Jahmeer Carter

Profile
- Position: Defensive tackle

Personal information
- Born: November 13, 2001 (age 24)
- Listed height: 6 ft 2 in (1.88 m)
- Listed weight: 311 lb (141 kg)

Career information
- High school: Archbishop Spalding (Severn, Maryland)
- College: Virginia (2020–2025)
- NFL draft: 2026: undrafted

Career history
- Los Angeles Chargers (2026)*;
- * Offseason or practice squad member only

= Jahmeer Carter =

American football player (born 2002)

Jahmeer Carter (born October 10, 2002) is an American professional football defensive tackle. He played college football for the Virginia Cavaliers.

==Early life==
Carter attended Archbishop Spalding High School in Severn, Maryland. He committed to play college football for the Virginia Cavaliers.

==College career==
As a freshman in 2020, Carter racked up 14 tackles. In 2021, he recorded 23 tackles with two going for a loss, and a pass deflection. In 2022, Carter totaled 29 tackles with one going for a loss, and a fumble recovery. In the 2023 season, he notched 35 tackles with two being for a loss, and a sack.
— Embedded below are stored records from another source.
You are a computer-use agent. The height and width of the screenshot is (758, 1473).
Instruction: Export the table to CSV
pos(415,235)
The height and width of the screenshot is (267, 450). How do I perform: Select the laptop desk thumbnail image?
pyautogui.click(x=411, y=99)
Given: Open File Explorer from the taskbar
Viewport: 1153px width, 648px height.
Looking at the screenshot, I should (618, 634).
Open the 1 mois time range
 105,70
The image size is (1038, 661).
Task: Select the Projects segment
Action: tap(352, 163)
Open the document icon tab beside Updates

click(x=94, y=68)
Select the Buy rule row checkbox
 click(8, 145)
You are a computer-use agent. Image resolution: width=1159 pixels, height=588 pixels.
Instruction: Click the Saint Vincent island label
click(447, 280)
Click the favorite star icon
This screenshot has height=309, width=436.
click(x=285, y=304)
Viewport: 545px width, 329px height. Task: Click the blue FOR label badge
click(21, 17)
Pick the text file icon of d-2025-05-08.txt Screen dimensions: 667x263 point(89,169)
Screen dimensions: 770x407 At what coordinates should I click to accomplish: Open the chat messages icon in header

During the 2024 season, Carter started in all 12 games, totaling 33 tackles. In the 2025 season, he played in all 14 games, notching 30 tackles with one going for a loss. After the season, Carter declared for the NFL draft.

==Professional career==
After going unselected in the 2026 NFL draft, Carter signed with the Los Angeles Chargers as an undrafted free agent. He was waived on August 30, 2026 and re-signed to the practice squad, but released two days later.